Return the records in full, exactly as given.

=====

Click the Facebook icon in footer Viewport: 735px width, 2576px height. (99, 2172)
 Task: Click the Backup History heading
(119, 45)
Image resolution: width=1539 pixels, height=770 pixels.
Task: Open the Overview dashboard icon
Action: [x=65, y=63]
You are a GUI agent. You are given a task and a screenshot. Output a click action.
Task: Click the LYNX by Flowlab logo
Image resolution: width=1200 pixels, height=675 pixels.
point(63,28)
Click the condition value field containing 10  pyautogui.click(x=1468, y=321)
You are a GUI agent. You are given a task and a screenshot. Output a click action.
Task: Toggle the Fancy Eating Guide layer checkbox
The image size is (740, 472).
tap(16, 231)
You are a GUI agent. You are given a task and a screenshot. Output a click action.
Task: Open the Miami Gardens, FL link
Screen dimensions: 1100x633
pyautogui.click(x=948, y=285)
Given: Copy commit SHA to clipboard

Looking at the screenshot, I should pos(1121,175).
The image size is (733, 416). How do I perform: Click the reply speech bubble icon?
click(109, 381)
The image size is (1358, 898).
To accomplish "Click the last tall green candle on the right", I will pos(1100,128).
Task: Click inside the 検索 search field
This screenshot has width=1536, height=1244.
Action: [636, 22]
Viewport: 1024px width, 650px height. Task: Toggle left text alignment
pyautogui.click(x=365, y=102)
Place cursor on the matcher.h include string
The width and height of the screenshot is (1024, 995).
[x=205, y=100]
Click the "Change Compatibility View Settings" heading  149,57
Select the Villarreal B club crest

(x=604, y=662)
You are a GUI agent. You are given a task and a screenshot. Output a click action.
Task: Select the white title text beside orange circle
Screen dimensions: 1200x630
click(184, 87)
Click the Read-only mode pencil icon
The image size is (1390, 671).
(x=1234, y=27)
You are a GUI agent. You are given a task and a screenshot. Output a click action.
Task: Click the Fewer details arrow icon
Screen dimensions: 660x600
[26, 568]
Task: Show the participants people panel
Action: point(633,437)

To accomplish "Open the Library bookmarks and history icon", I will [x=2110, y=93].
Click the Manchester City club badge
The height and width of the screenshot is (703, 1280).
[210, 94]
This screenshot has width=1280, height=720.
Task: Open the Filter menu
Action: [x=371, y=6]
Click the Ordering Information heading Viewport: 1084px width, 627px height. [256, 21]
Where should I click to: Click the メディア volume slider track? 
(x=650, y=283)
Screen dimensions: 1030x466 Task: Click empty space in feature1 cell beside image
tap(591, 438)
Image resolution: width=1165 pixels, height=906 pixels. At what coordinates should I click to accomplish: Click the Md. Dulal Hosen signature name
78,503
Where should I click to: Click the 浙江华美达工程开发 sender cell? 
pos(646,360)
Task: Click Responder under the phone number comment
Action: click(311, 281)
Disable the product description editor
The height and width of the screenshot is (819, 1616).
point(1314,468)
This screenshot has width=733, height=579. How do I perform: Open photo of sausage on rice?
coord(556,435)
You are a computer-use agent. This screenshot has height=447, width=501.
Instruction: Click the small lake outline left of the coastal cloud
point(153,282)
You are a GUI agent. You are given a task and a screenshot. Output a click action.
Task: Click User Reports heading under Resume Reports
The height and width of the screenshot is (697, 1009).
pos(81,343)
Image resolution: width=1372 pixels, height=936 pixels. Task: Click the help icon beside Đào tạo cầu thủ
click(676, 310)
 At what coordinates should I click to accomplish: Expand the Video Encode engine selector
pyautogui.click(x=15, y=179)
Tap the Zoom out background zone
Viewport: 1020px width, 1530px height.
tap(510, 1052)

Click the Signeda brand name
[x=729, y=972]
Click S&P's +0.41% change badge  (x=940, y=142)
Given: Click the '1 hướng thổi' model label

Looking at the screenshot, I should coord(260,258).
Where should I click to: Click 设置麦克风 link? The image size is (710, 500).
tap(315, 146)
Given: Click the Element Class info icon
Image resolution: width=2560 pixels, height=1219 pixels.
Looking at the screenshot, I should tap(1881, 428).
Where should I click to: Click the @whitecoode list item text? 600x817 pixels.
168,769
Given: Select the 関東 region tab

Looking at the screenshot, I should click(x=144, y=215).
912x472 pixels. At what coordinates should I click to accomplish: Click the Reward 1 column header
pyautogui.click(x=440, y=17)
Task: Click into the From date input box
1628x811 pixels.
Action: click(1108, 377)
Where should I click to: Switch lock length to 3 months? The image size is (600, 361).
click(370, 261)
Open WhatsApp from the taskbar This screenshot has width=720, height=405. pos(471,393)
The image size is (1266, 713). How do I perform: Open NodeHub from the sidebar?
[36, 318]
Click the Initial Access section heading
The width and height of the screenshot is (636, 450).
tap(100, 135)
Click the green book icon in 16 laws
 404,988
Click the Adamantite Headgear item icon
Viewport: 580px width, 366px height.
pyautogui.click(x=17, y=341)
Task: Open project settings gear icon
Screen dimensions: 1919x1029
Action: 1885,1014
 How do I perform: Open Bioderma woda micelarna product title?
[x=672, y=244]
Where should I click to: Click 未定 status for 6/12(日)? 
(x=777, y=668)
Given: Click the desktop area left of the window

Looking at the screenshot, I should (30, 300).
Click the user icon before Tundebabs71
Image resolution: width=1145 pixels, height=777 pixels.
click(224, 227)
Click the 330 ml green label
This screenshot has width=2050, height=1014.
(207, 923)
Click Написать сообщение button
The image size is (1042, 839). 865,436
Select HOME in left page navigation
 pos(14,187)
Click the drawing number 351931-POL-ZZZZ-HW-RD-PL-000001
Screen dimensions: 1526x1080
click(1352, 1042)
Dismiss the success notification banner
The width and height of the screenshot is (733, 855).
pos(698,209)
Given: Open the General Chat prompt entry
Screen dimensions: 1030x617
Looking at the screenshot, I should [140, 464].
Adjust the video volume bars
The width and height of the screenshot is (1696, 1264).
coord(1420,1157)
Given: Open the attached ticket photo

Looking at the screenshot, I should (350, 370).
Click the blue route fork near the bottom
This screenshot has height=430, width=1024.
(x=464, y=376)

=====

Response area:
Click the Facebook icon in footer Viewport: 735px width, 2576px height. (99, 2172)
 Task: Click the Backup History heading
(119, 45)
Image resolution: width=1539 pixels, height=770 pixels.
Task: Open the Overview dashboard icon
Action: [x=65, y=63]
You are a GUI agent. You are given a task and a screenshot. Output a click action.
Task: Click the LYNX by Flowlab logo
Image resolution: width=1200 pixels, height=675 pixels.
point(63,28)
Click the condition value field containing 10  pyautogui.click(x=1468, y=321)
You are a GUI agent. You are given a task and a screenshot. Output a click action.
Task: Toggle the Fancy Eating Guide layer checkbox
The image size is (740, 472).
tap(16, 231)
You are a GUI agent. You are given a task and a screenshot. Output a click action.
Task: Open the Miami Gardens, FL link
Screen dimensions: 1100x633
pyautogui.click(x=948, y=285)
Given: Copy commit SHA to clipboard

Looking at the screenshot, I should pos(1121,175).
The image size is (733, 416). How do I perform: Click the reply speech bubble icon?
click(109, 381)
The image size is (1358, 898).
To accomplish "Click the last tall green candle on the right", I will pos(1100,128).
Task: Click inside the 検索 search field
This screenshot has width=1536, height=1244.
Action: [636, 22]
Viewport: 1024px width, 650px height. Task: Toggle left text alignment
pyautogui.click(x=365, y=102)
Place cursor on the matcher.h include string
The width and height of the screenshot is (1024, 995).
[x=205, y=100]
Click the "Change Compatibility View Settings" heading  149,57
Select the Villarreal B club crest

(x=604, y=662)
You are a GUI agent. You are given a task and a screenshot. Output a click action.
Task: Select the white title text beside orange circle
Screen dimensions: 1200x630
click(184, 87)
Click the Read-only mode pencil icon
The image size is (1390, 671).
(x=1234, y=27)
You are a GUI agent. You are given a task and a screenshot. Output a click action.
Task: Click the Fewer details arrow icon
Screen dimensions: 660x600
[26, 568]
Task: Show the participants people panel
Action: point(633,437)

To accomplish "Open the Library bookmarks and history icon", I will [x=2110, y=93].
Click the Manchester City club badge
The height and width of the screenshot is (703, 1280).
[210, 94]
This screenshot has width=1280, height=720.
Task: Open the Filter menu
Action: [x=371, y=6]
Click the Ordering Information heading Viewport: 1084px width, 627px height. [256, 21]
Where should I click to: Click the メディア volume slider track? 
(x=650, y=283)
Screen dimensions: 1030x466 Task: Click empty space in feature1 cell beside image
tap(591, 438)
Image resolution: width=1165 pixels, height=906 pixels. At what coordinates should I click to accomplish: Click the Md. Dulal Hosen signature name
78,503
Where should I click to: Click the 浙江华美达工程开发 sender cell? 
pos(646,360)
Task: Click Responder under the phone number comment
Action: click(311, 281)
Disable the product description editor
The height and width of the screenshot is (819, 1616).
point(1314,468)
This screenshot has width=733, height=579. How do I perform: Open photo of sausage on rice?
coord(556,435)
You are a computer-use agent. This screenshot has height=447, width=501.
Instruction: Click the small lake outline left of the coastal cloud
point(153,282)
You are a GUI agent. You are given a task and a screenshot. Output a click action.
Task: Click User Reports heading under Resume Reports
The height and width of the screenshot is (697, 1009).
pos(81,343)
Image resolution: width=1372 pixels, height=936 pixels. Task: Click the help icon beside Đào tạo cầu thủ
click(676, 310)
 At what coordinates should I click to accomplish: Expand the Video Encode engine selector
pyautogui.click(x=15, y=179)
Tap the Zoom out background zone
Viewport: 1020px width, 1530px height.
tap(510, 1052)

Click the Signeda brand name
[x=729, y=972]
Click S&P's +0.41% change badge  (x=940, y=142)
Given: Click the '1 hướng thổi' model label

Looking at the screenshot, I should coord(260,258).
Where should I click to: Click 设置麦克风 link? The image size is (710, 500).
tap(315, 146)
Given: Click the Element Class info icon
Image resolution: width=2560 pixels, height=1219 pixels.
Looking at the screenshot, I should tap(1881, 428).
Where should I click to: Click the @whitecoode list item text? 600x817 pixels.
168,769
Given: Select the 関東 region tab

Looking at the screenshot, I should click(x=144, y=215).
912x472 pixels. At what coordinates should I click to accomplish: Click the Reward 1 column header
pyautogui.click(x=440, y=17)
Task: Click into the From date input box
1628x811 pixels.
Action: click(1108, 377)
Where should I click to: Switch lock length to 3 months? The image size is (600, 361).
click(370, 261)
Open WhatsApp from the taskbar This screenshot has width=720, height=405. pos(471,393)
The image size is (1266, 713). How do I perform: Open NodeHub from the sidebar?
[36, 318]
Click the Initial Access section heading
The width and height of the screenshot is (636, 450).
tap(100, 135)
Click the green book icon in 16 laws
 404,988
Click the Adamantite Headgear item icon
Viewport: 580px width, 366px height.
pyautogui.click(x=17, y=341)
Task: Open project settings gear icon
Screen dimensions: 1919x1029
Action: 1885,1014
 How do I perform: Open Bioderma woda micelarna product title?
[x=672, y=244]
Where should I click to: Click 未定 status for 6/12(日)? 
(x=777, y=668)
Given: Click the desktop area left of the window

Looking at the screenshot, I should (30, 300).
Click the user icon before Tundebabs71
Image resolution: width=1145 pixels, height=777 pixels.
click(224, 227)
Click the 330 ml green label
This screenshot has width=2050, height=1014.
(207, 923)
Click Написать сообщение button
The image size is (1042, 839). 865,436
Select HOME in left page navigation
 pos(14,187)
Click the drawing number 351931-POL-ZZZZ-HW-RD-PL-000001
Screen dimensions: 1526x1080
click(1352, 1042)
Dismiss the success notification banner
The width and height of the screenshot is (733, 855).
pos(698,209)
Given: Open the General Chat prompt entry
Screen dimensions: 1030x617
Looking at the screenshot, I should [140, 464].
Adjust the video volume bars
The width and height of the screenshot is (1696, 1264).
coord(1420,1157)
Given: Open the attached ticket photo

Looking at the screenshot, I should (350, 370).
Click the blue route fork near the bottom
This screenshot has height=430, width=1024.
(x=464, y=376)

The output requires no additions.